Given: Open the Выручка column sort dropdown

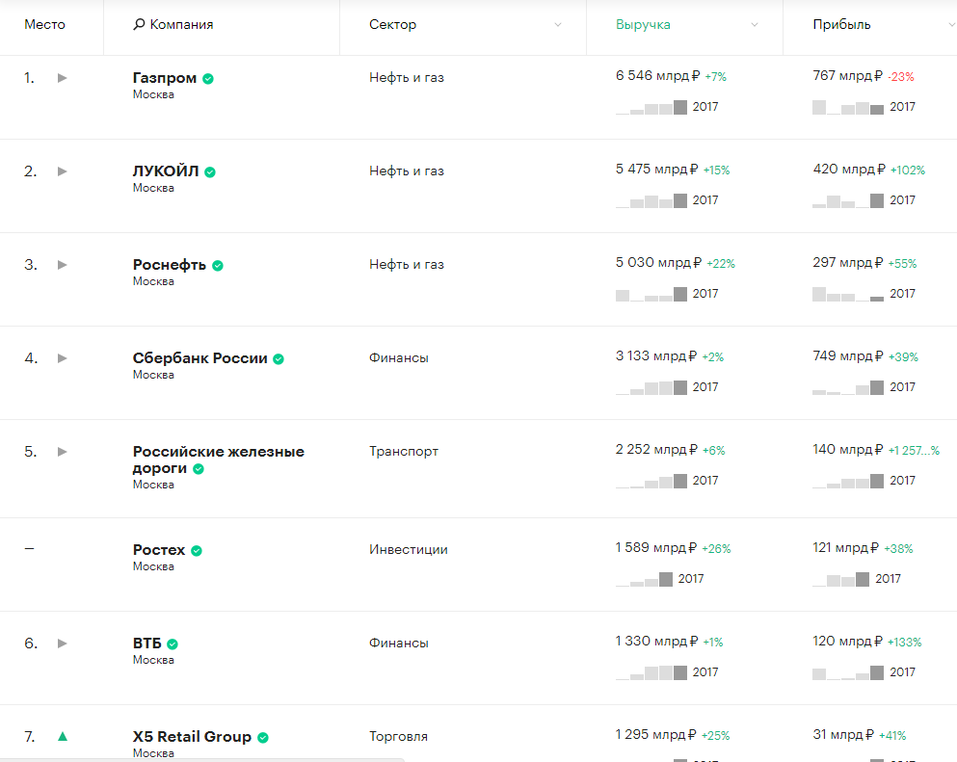Looking at the screenshot, I should pyautogui.click(x=754, y=25).
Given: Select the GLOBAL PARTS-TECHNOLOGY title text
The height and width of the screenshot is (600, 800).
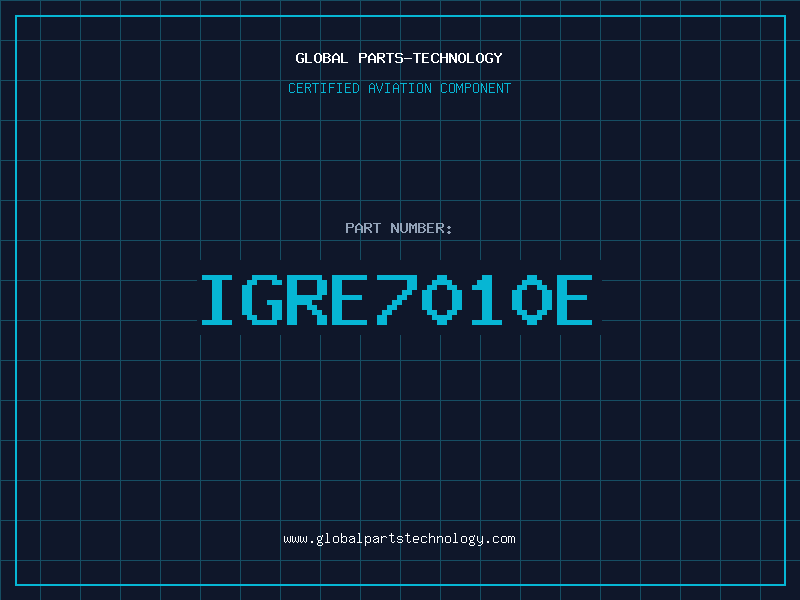Looking at the screenshot, I should coord(399,58).
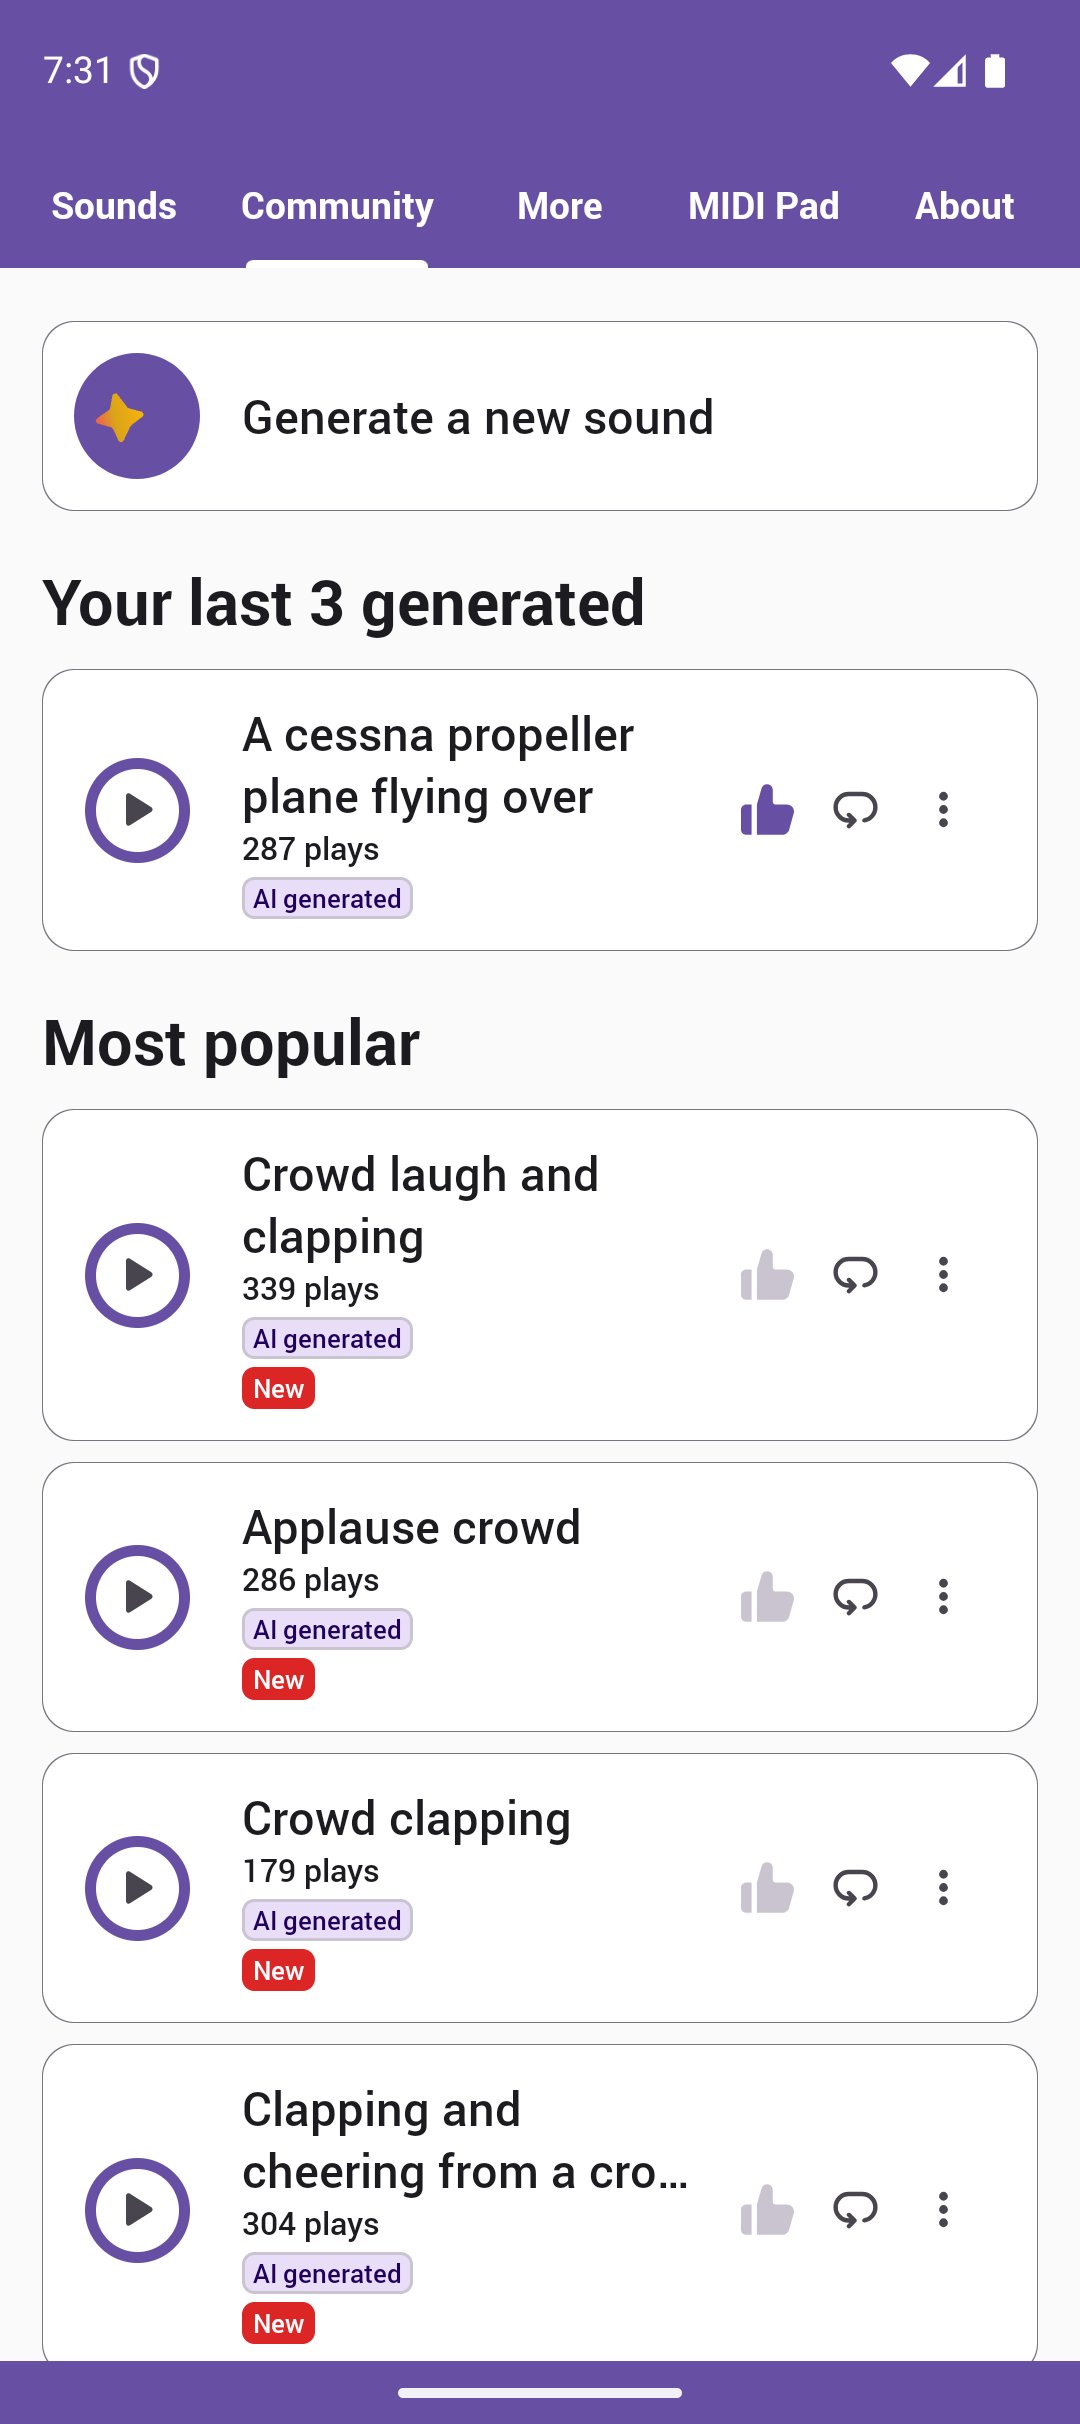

_Directions_
The lines to repeat run from the line containing "Given: Select the" through the last line of the material above; give them exactly, without the pictures.

_Solution to the exercise_
Given: Select the GLOBAL PARTS-TECHNOLOGY title text
The height and width of the screenshot is (600, 800).
Looking at the screenshot, I should coord(399,58).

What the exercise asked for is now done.